Writes Alexander Cain: “Anderson faces the challenge of ignoring (race, sex and ethnicity in admissions decisions), but still striving for diversity.”
Alexander Cain (UCLA '17)
Alexander Cain (UCLA ’17)

It’s been 20 years since California voters approved Proposition 209, which bans governmental institutions involved with public employment, contracting and education from considering race, sex or ethnicity. The start of that era compelled the University of California, Berkeley, to leave The Consortium—only to return when revised eligibility requirements for The Consortium made it possible.

When Berkeley returned in 2010, the University of California, Los Angeles, also joined The Consortium, and has worked tirelessly to increase its population of underrepresented minorities. Last month, UCLA’s Anderson School of Management hosted its annual diversity conference. Consortium student Alexander Cain (’17) shared his perspectives on that experience in a UCLA Anderson blog post.

“Anderson faces the challenge of ignoring (race, sex and ethnicity in admissions decisions), but still striving for diversity,” Cain wrote. “I believe Anderson provides great support for diverse applicants because the UCLA Anderson administration—which includes Alex Lawrence (’99), Kimberly Freeman (’02), Gary Fraser and Vickie Euyoque, among many others — is itself diverse.”

Cain said he participated in Anderson’s Embracing Diversity Conference Nov. 17-19 “to tell my Anderson story, gain an understanding of the pressing challenges among new prospects and give back to my community of African-Americans.”

Highlights from the Experience

Cain shared a few of the insights he found significant.

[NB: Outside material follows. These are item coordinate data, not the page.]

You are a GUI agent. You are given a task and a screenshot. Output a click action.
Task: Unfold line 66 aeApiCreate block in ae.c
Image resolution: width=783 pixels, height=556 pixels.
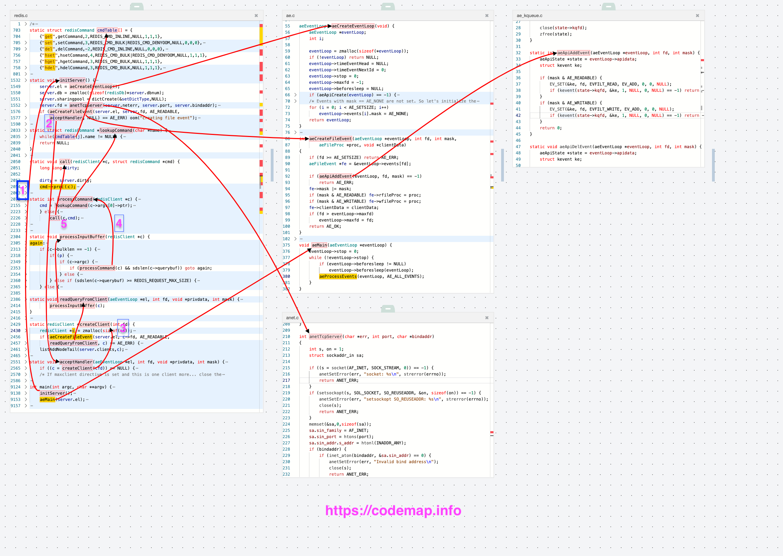295,95
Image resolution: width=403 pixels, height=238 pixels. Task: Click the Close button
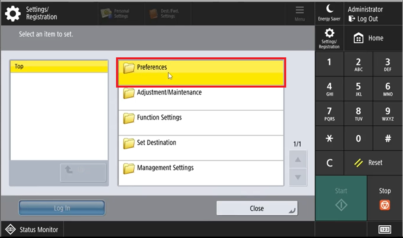click(257, 209)
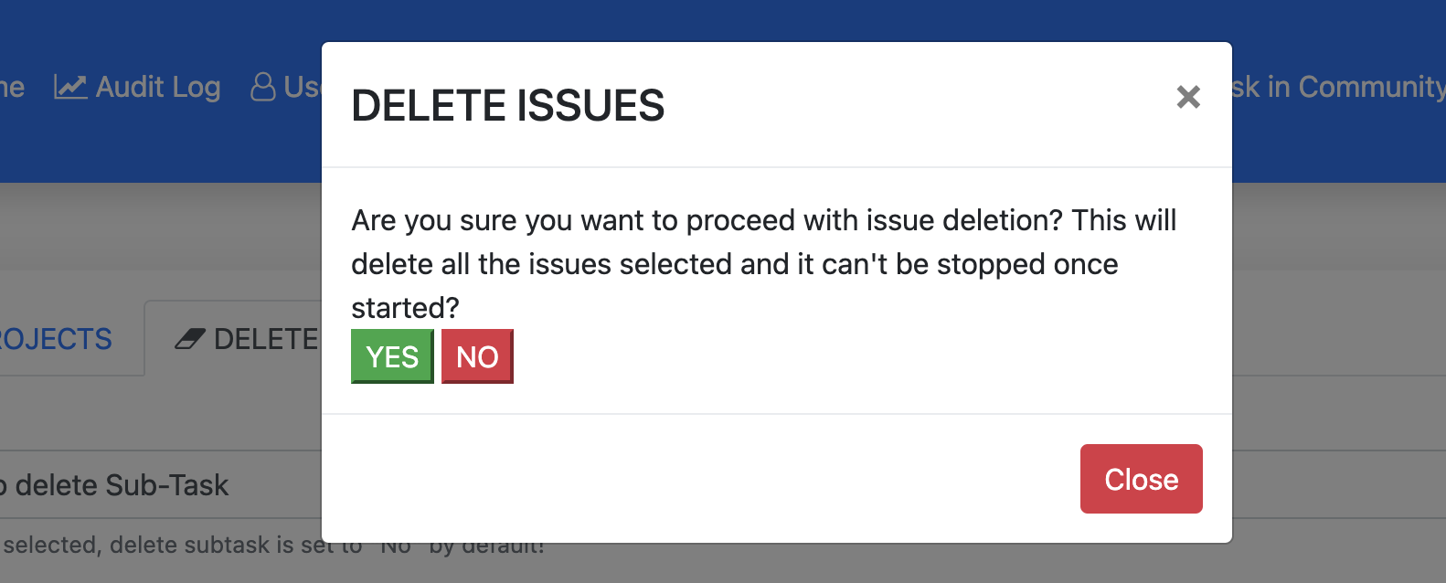Click the eraser icon on the DELETE tab
Viewport: 1446px width, 583px height.
click(x=188, y=337)
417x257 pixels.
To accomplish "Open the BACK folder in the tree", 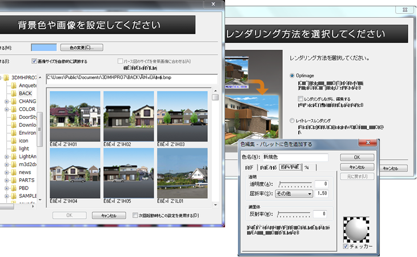I will click(25, 93).
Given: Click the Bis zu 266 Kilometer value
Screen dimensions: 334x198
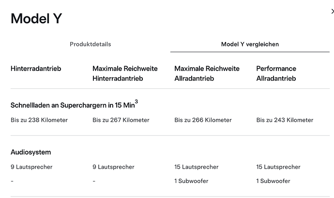Looking at the screenshot, I should click(203, 120).
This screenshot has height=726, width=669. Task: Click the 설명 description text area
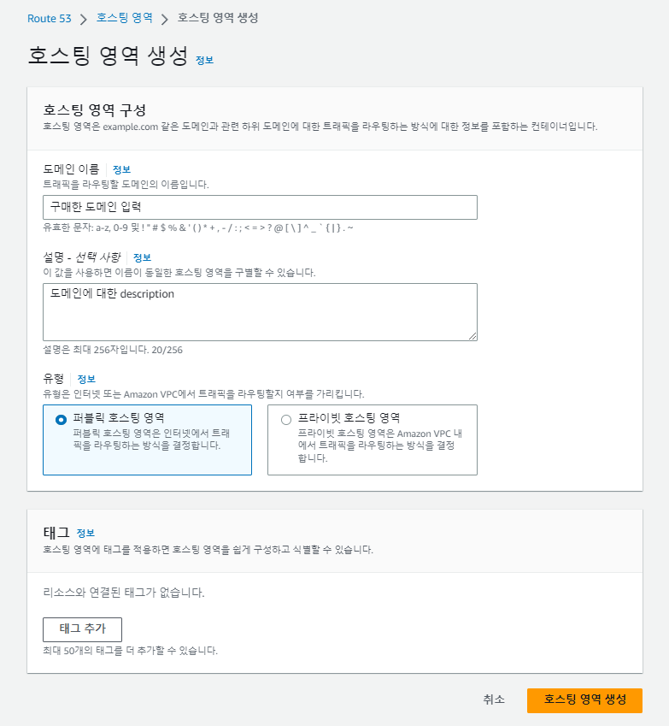pyautogui.click(x=260, y=312)
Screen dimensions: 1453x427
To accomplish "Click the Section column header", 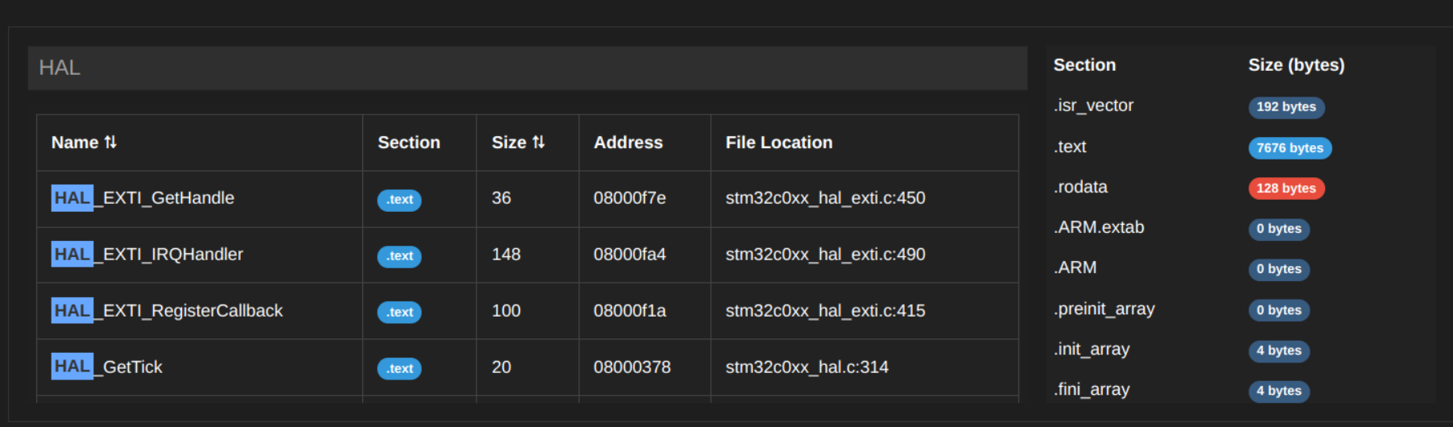I will point(409,143).
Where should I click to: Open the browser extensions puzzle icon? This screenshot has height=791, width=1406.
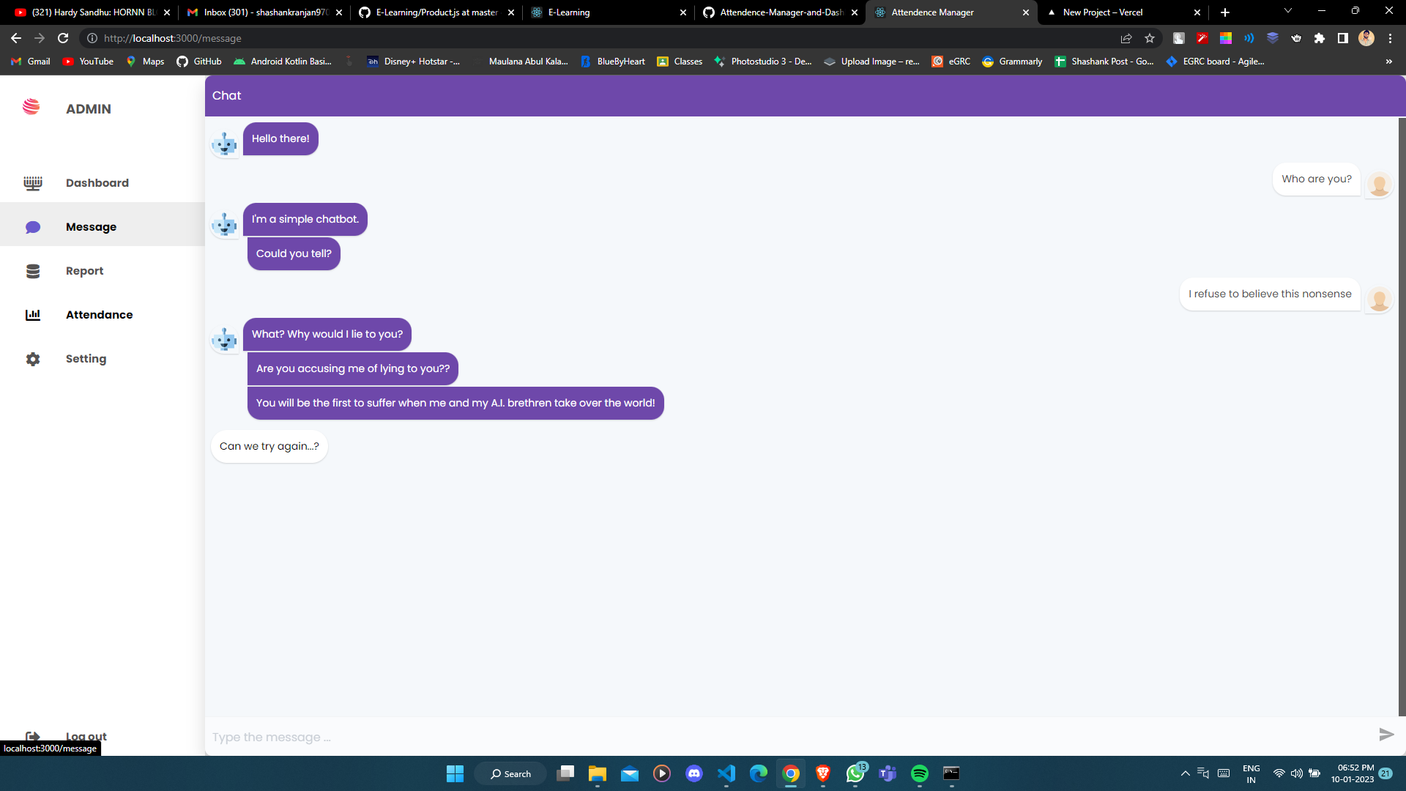[1320, 38]
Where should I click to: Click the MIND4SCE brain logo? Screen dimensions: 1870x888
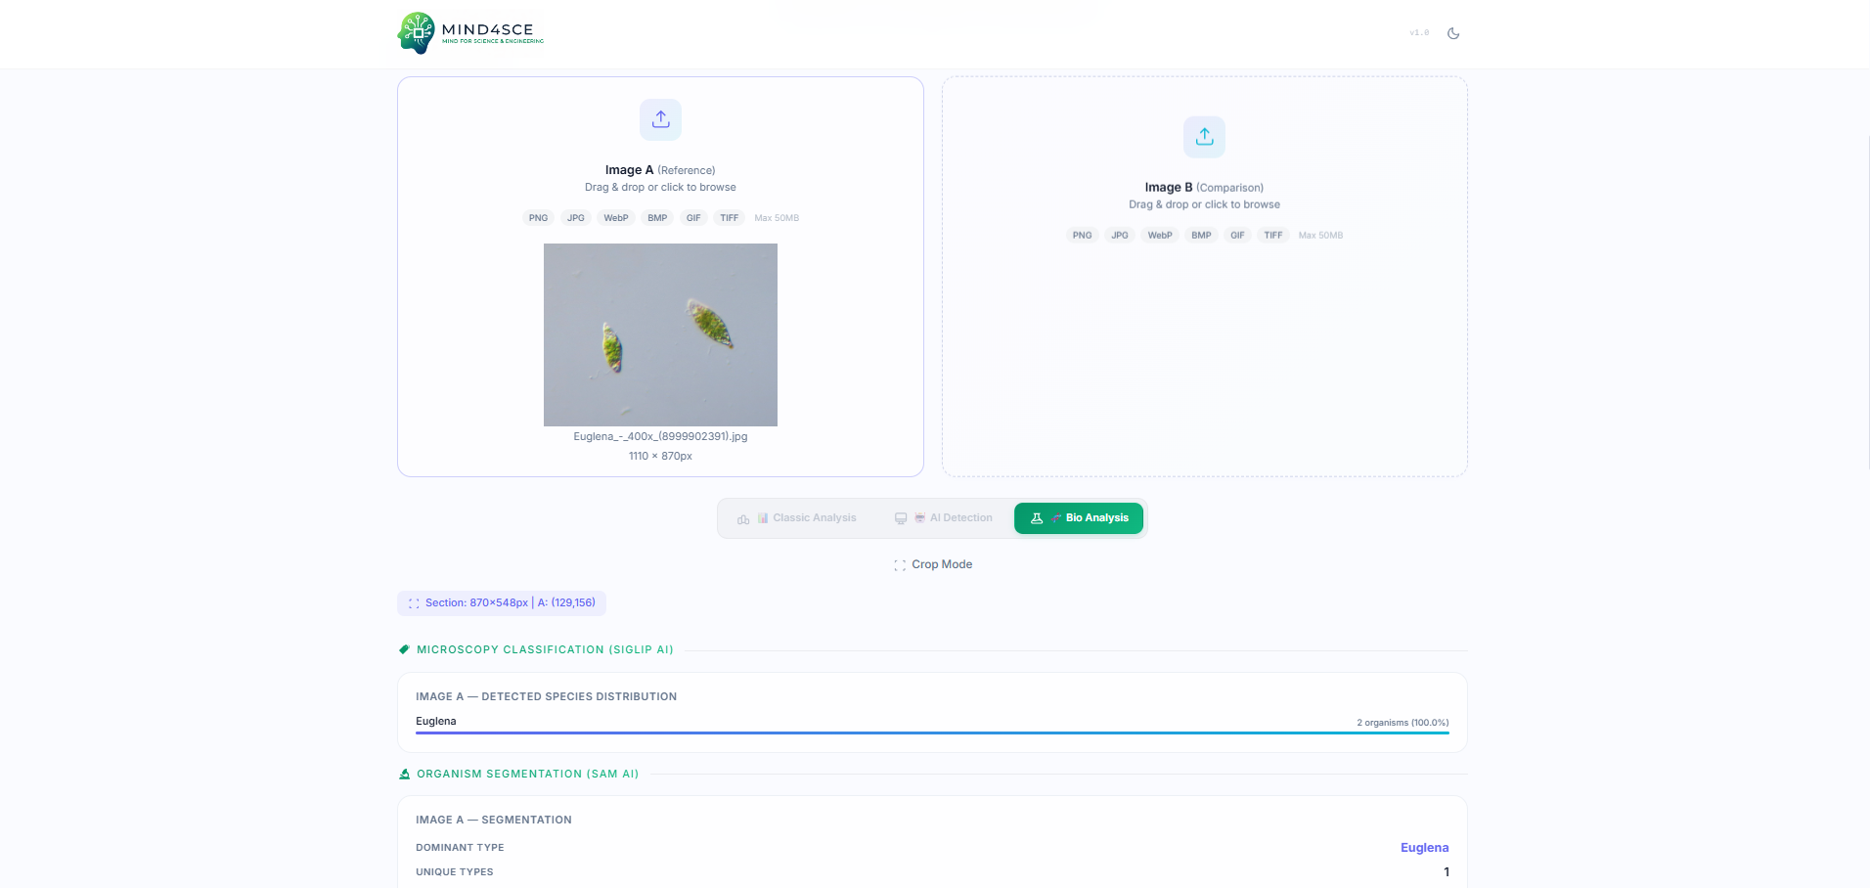click(x=417, y=32)
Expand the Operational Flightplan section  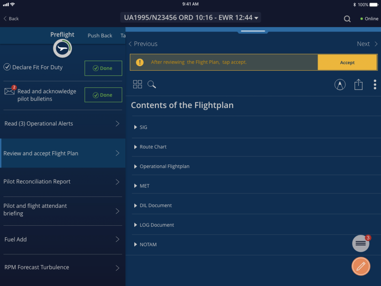pyautogui.click(x=164, y=166)
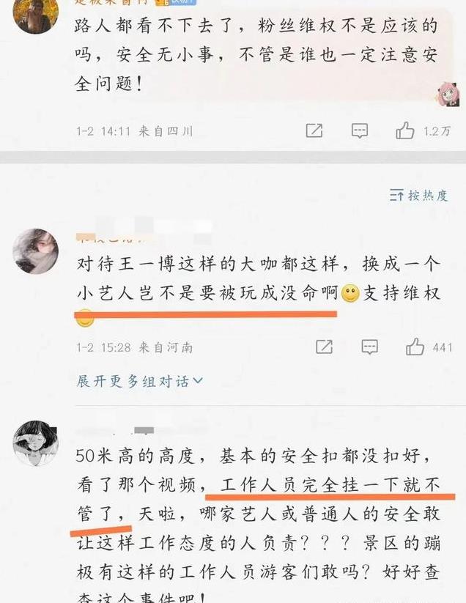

  • The whole event defied his experience with past diversity events, which often speak about diversity of thought, without a multicultural array of participants, or parade a diverse set of participants with little thought to the underlying significance of valuing diversity.
  • He was grateful to hear about support from Anderson for initiatives such as a Black Lives Matter fireside and its investment in The Consortium.
  • “Anderson Afternoons,” a weekly happy hour, gave prospects a chance to ask candid questions about the community at UCLA.
  • Prospective students were excited to hear from Rick Welts, president and chief operating officer of the Golden State Warriors and the first prominent sports executive who is openly gay—a C-suite executive sharing his experience and the challenges he faced.